Work to be completed: Set the pictures aside and write down, exactly as they appear, the lines from the one containing "Task: Click inside" through the end of the material.

===== Record set

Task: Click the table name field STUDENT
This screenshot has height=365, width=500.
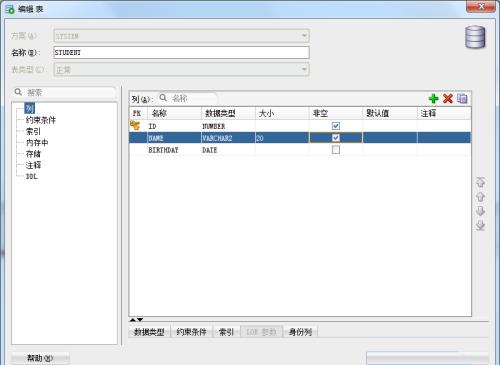Action: [x=181, y=53]
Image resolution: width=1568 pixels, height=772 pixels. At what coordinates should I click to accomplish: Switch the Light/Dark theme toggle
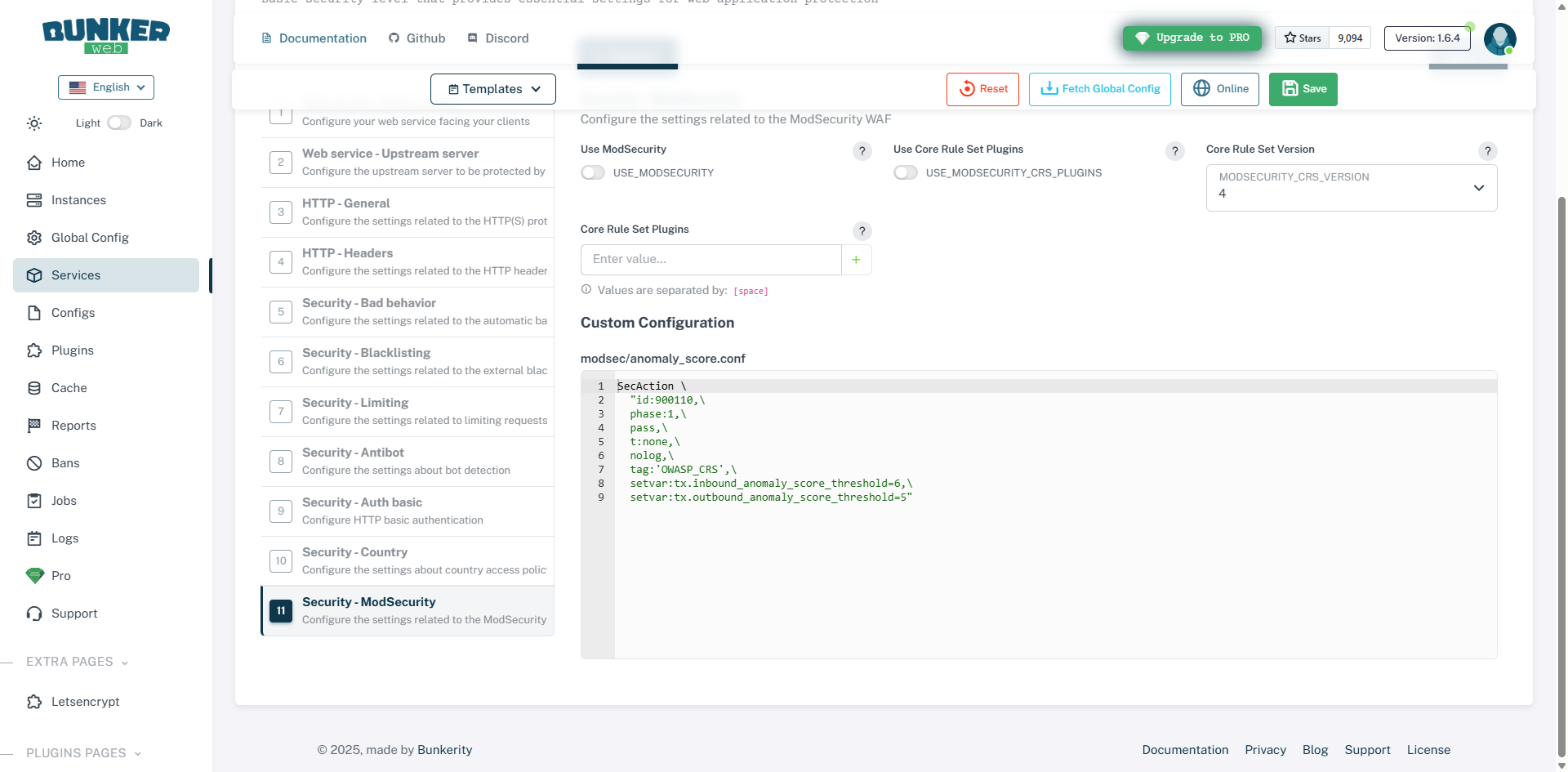tap(119, 123)
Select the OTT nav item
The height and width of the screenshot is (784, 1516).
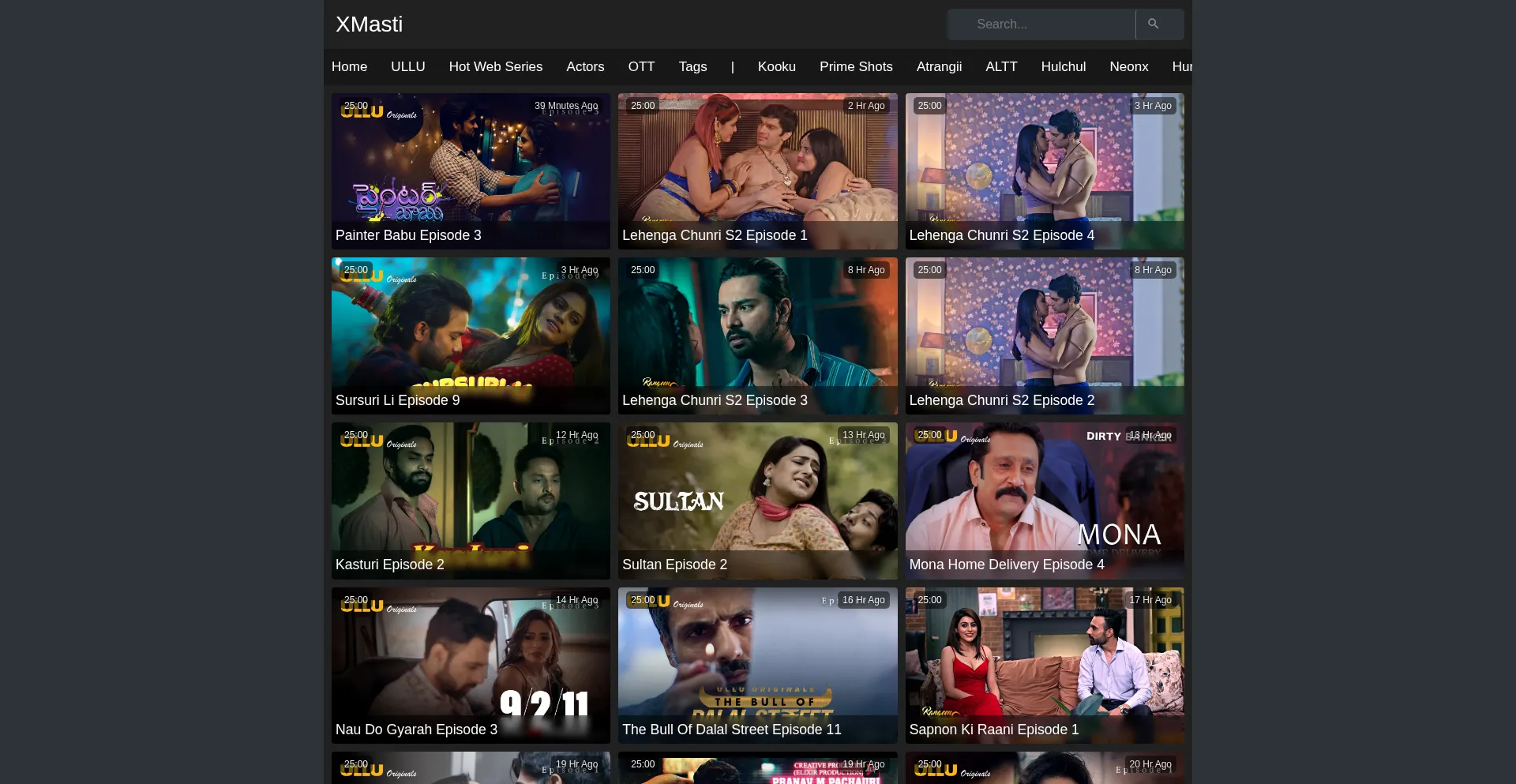641,67
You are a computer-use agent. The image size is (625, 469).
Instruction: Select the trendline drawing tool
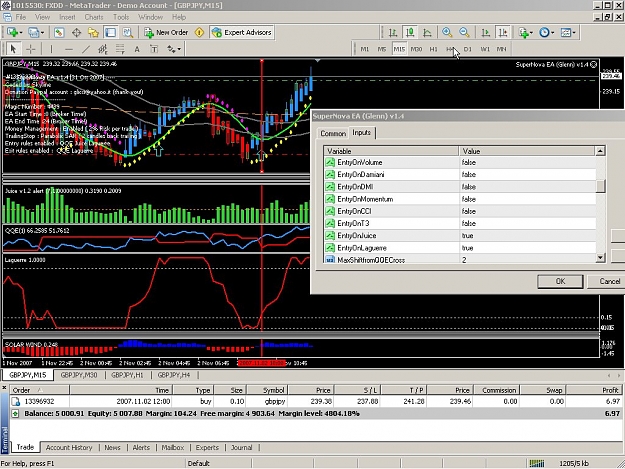86,49
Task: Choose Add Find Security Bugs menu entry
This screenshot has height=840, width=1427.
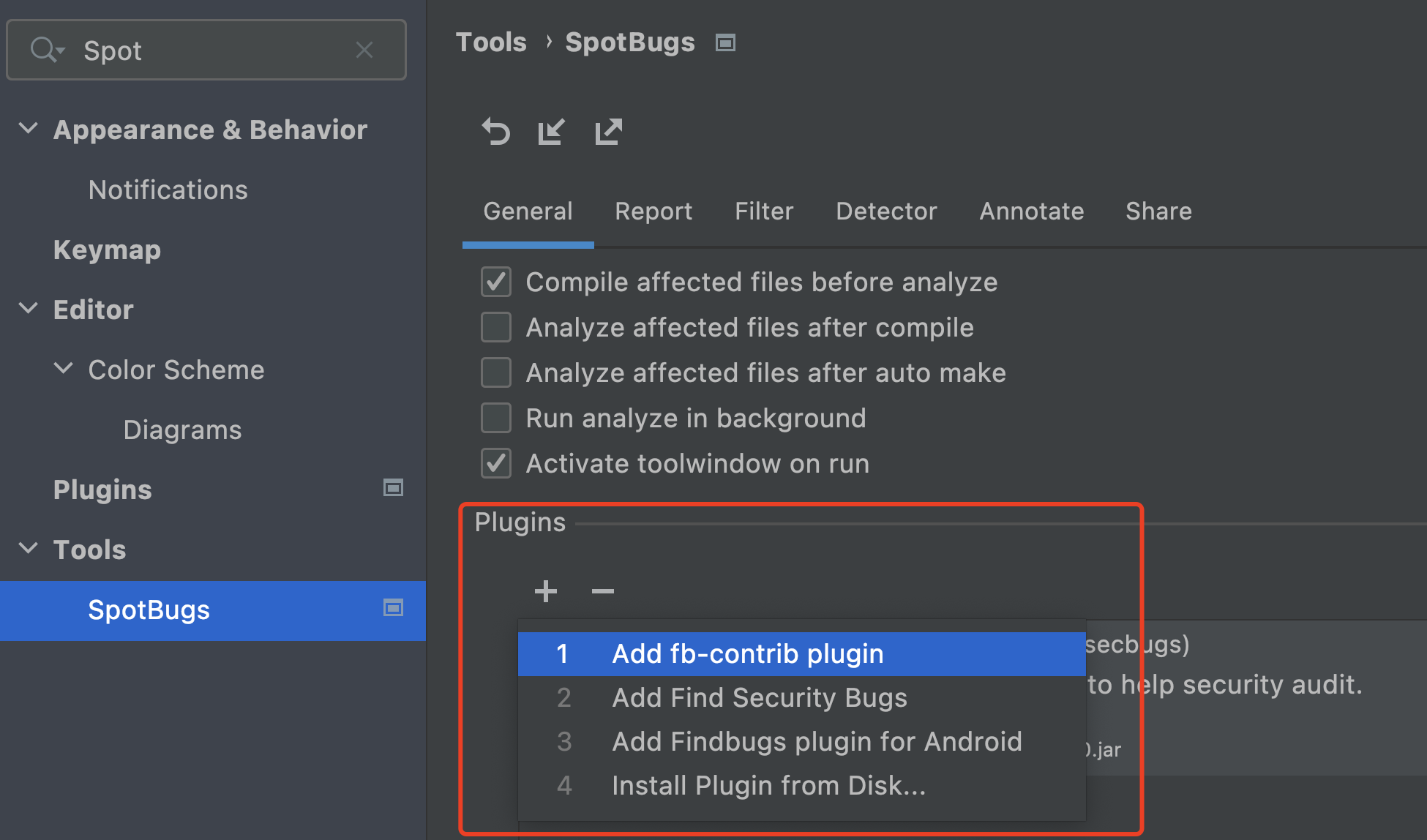Action: pos(759,698)
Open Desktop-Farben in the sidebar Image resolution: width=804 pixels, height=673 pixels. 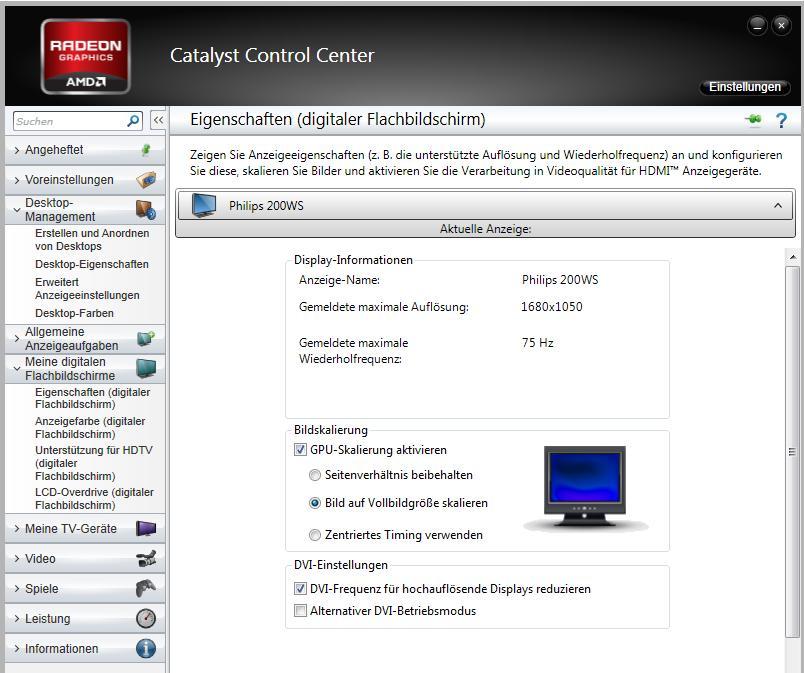(74, 313)
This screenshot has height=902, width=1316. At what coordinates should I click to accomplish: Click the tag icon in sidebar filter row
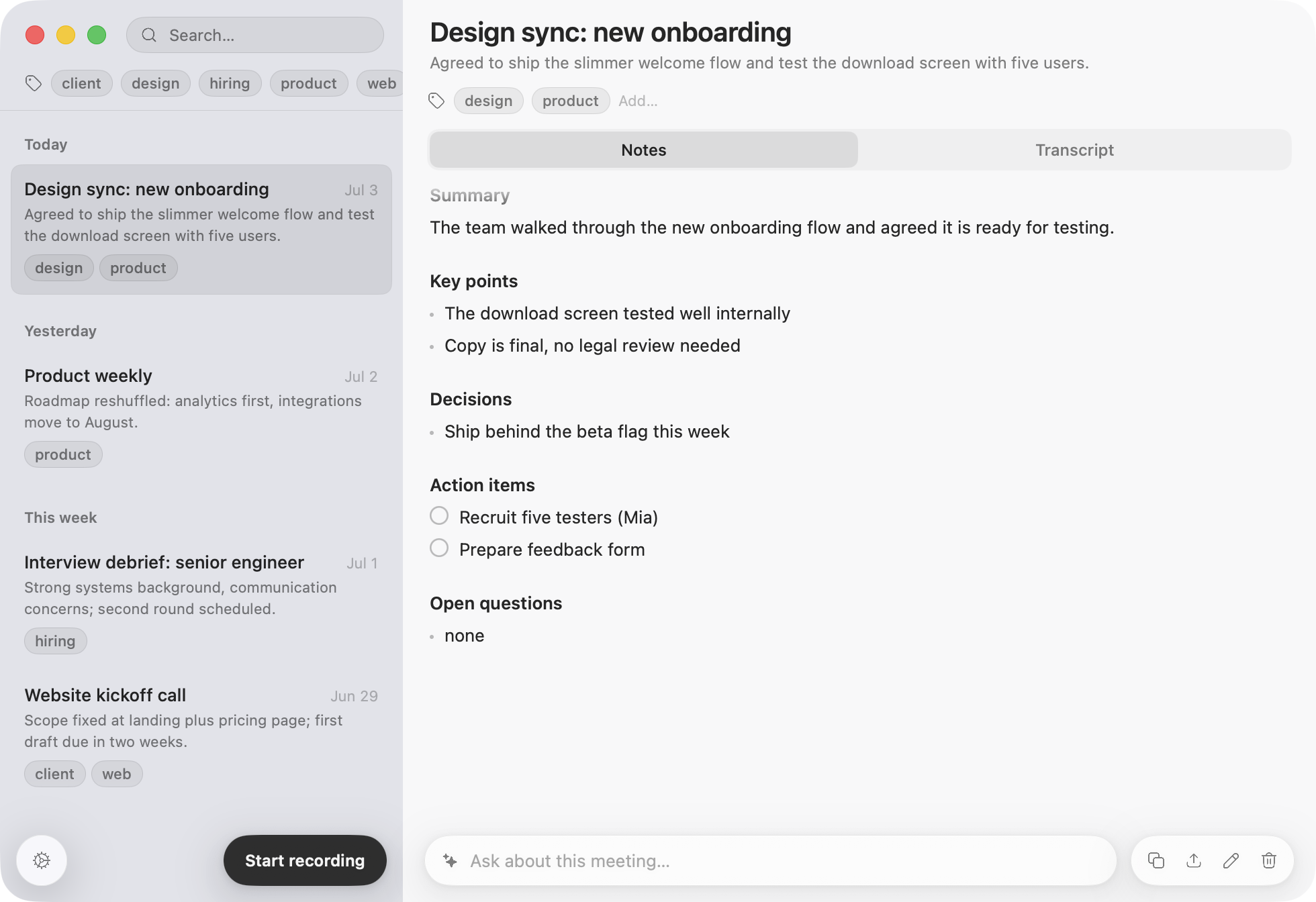(x=34, y=83)
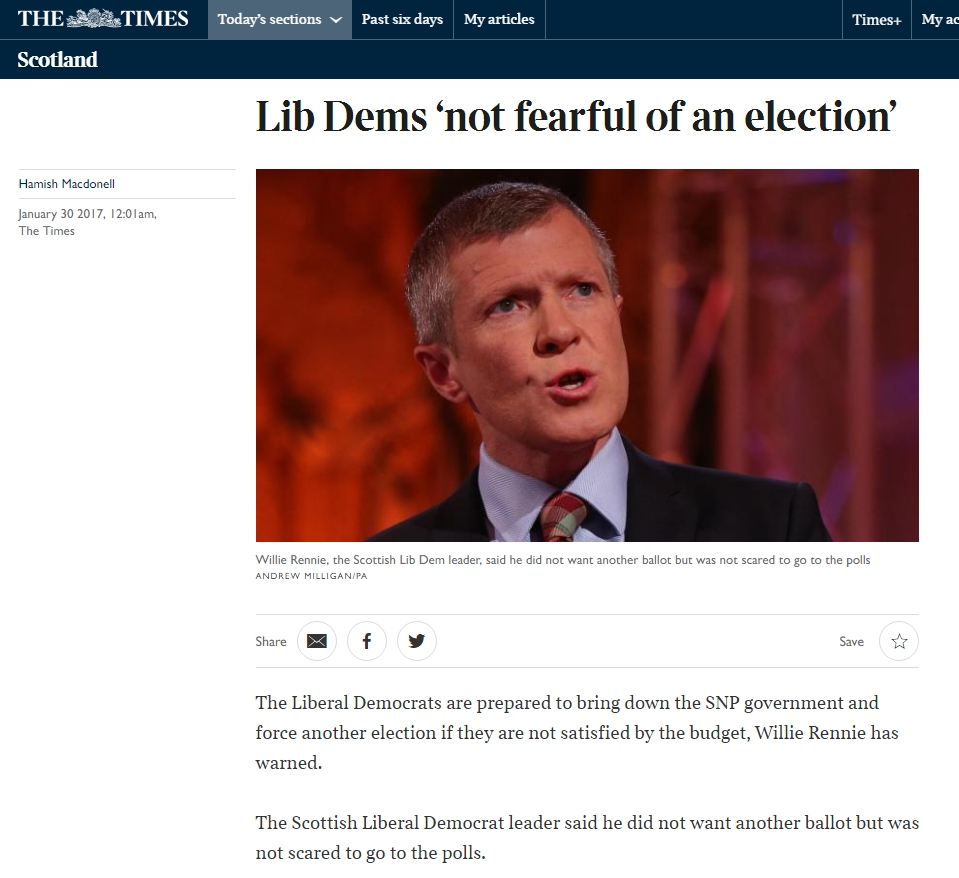Click the photo caption text

[563, 560]
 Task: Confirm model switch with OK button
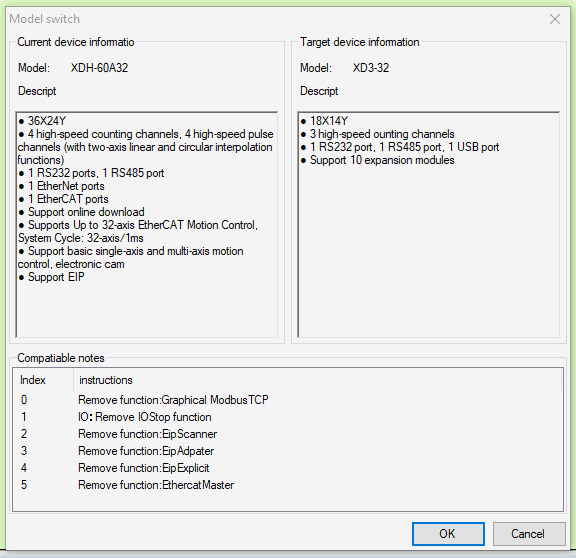click(448, 533)
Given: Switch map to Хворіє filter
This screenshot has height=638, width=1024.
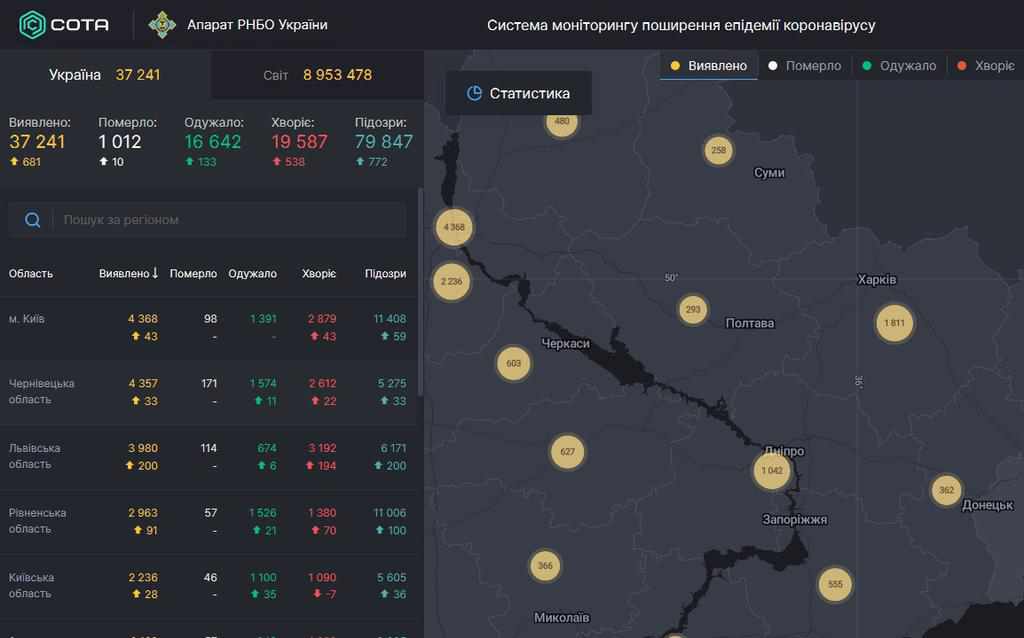Looking at the screenshot, I should tap(985, 66).
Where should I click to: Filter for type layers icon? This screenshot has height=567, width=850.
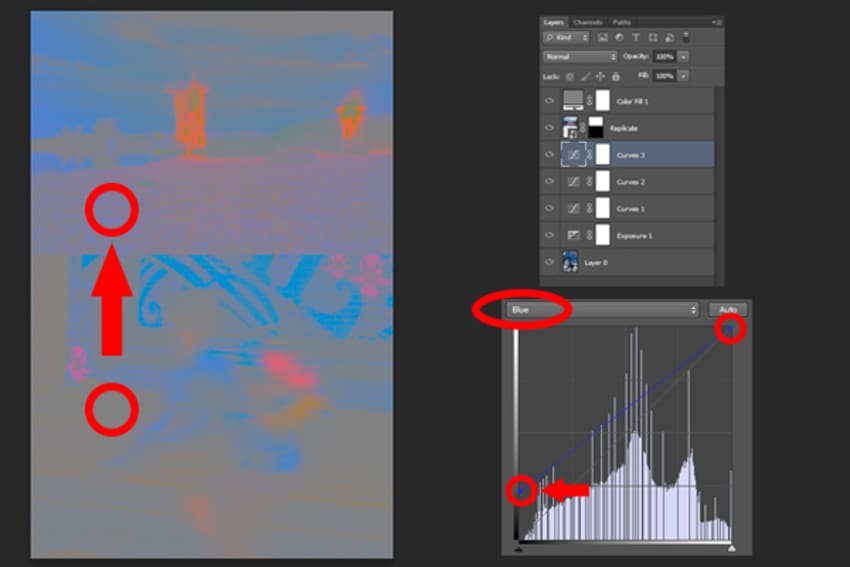point(636,37)
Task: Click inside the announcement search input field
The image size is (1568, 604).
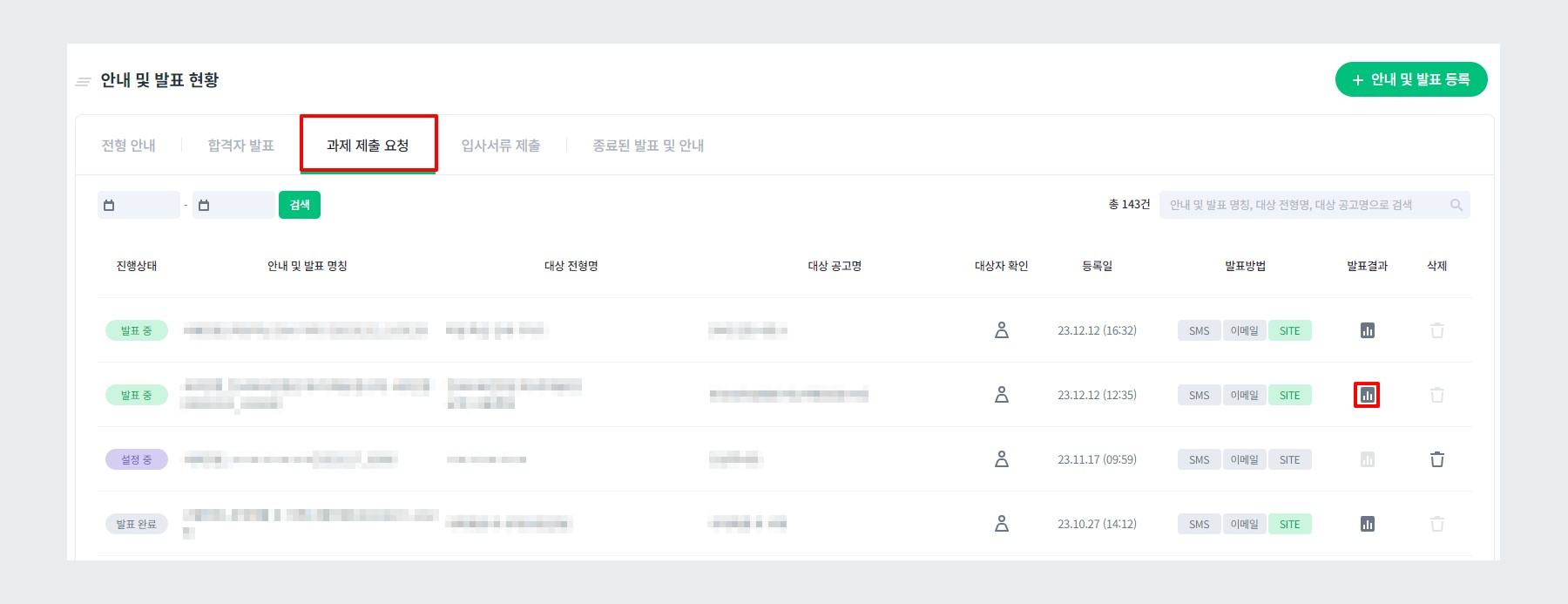Action: click(x=1307, y=204)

==========

Reply:
Task: Click inside the announcement search input field
The image size is (1568, 604).
Action: click(x=1307, y=204)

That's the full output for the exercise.